大恐慌の歴史は繰り返すのか
足許、世界的な貿易戦争激化の恐れは高まっている。米国が発動した鉄鋼とアルミニウムに対する25%の関税に対して、欧州連合(EU)とカナダは報復措置を発表した。中国も、米国の農産物に対する追加関税の引き上げの対抗措置をとる。トランプ氏は、そうした各国の対応に対し厳しい対抗措置をとると明言している。トランプ政権の関税率引き上げをきっかけに、世界的な貿易戦争に発展する様相を呈している。
そうした動きは、1920年代後半からの大恐慌時、当時のフーバー大統領の関税引き上げ政策を彷彿とさせるものがある。フーバー大統領は、世界経済の落ち込みに対して自国産業を守るため関税を大幅に引き上げた。それがきっかけに世界貿易戦争に発展し、大恐慌を深刻化させることにつながった。

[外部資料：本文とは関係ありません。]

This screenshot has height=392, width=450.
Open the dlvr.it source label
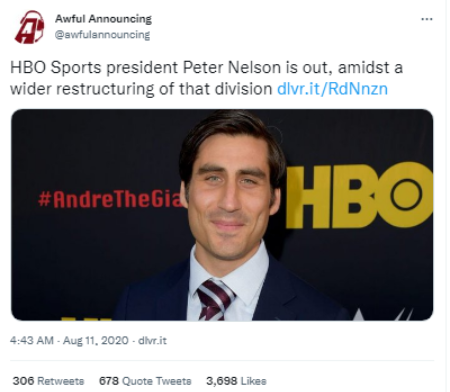point(152,340)
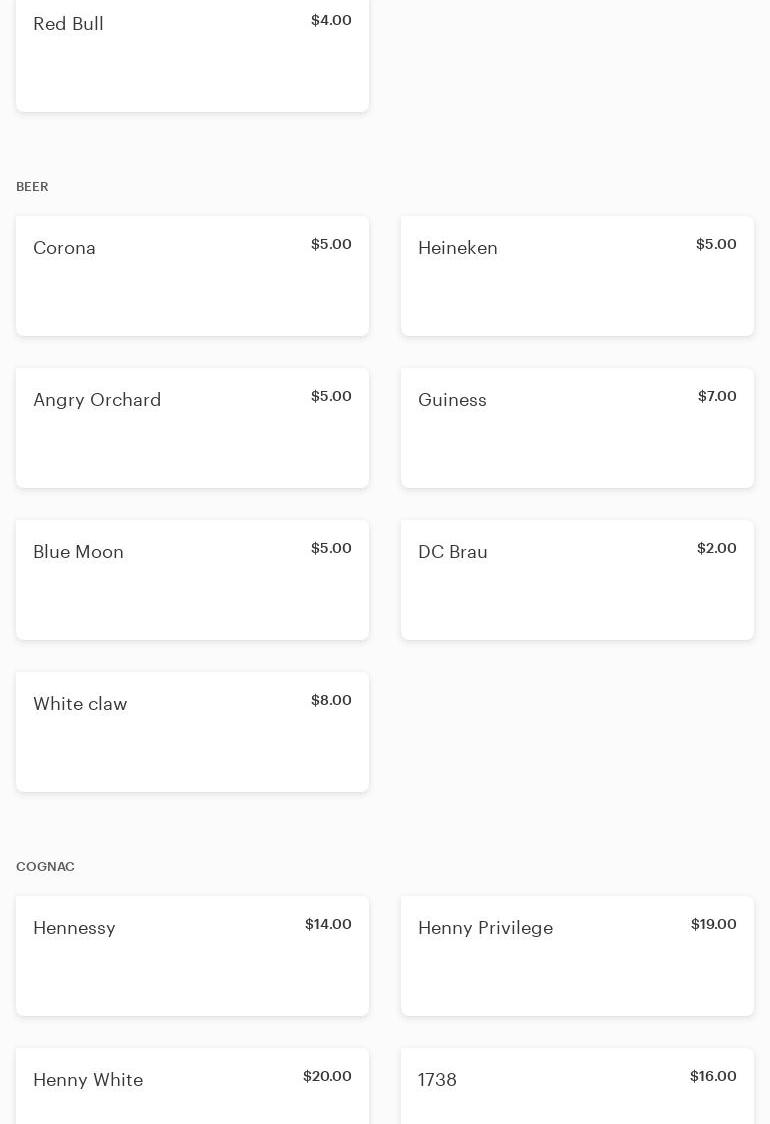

これまで世界を牽引してきた米国経済は、ローン延滞率の上昇など不安要因が顕在化し始めている。それに加えて、トランプ政権の関税引き上げ政策でインフレ懸念の再燃などの不透明要因が増えており、景気後退懸念も少しずつ高まっている。先行き不透明感の高まりで米国では株価が下落し、ドル離れの動きから金の価格は史上初めて3000ドル/オンスを突破した。
米国の混乱の最中、中国はわらう
そうした不安定な経済状況の中、中国の株価は上昇基調だ。その主な要因として、激化する貿易戦争の状況下、中国が有利な位置をとれるとの見方が増えていることがある。近年、AI分野での追い上げが顕著だ。また、中国企業は電気自動車(EV)、太陽光パネル、車載用のリチウムイオンバッテリーや絶縁材分野で大量生産体制を確立し、価格帯の低いボリュームゾーンをおさえた。
ヨーロッパでも、中国企業は米国の関税政策の間隙を縫ってEV分野で地歩を築いている。米国が関税引き上げに注力している隙に、中国は米国の関税政策と直接関係のない国や地域との関係を強化し、貿易戦争の中で“一人笑っていられる”地位を手に入れつつあるように見える。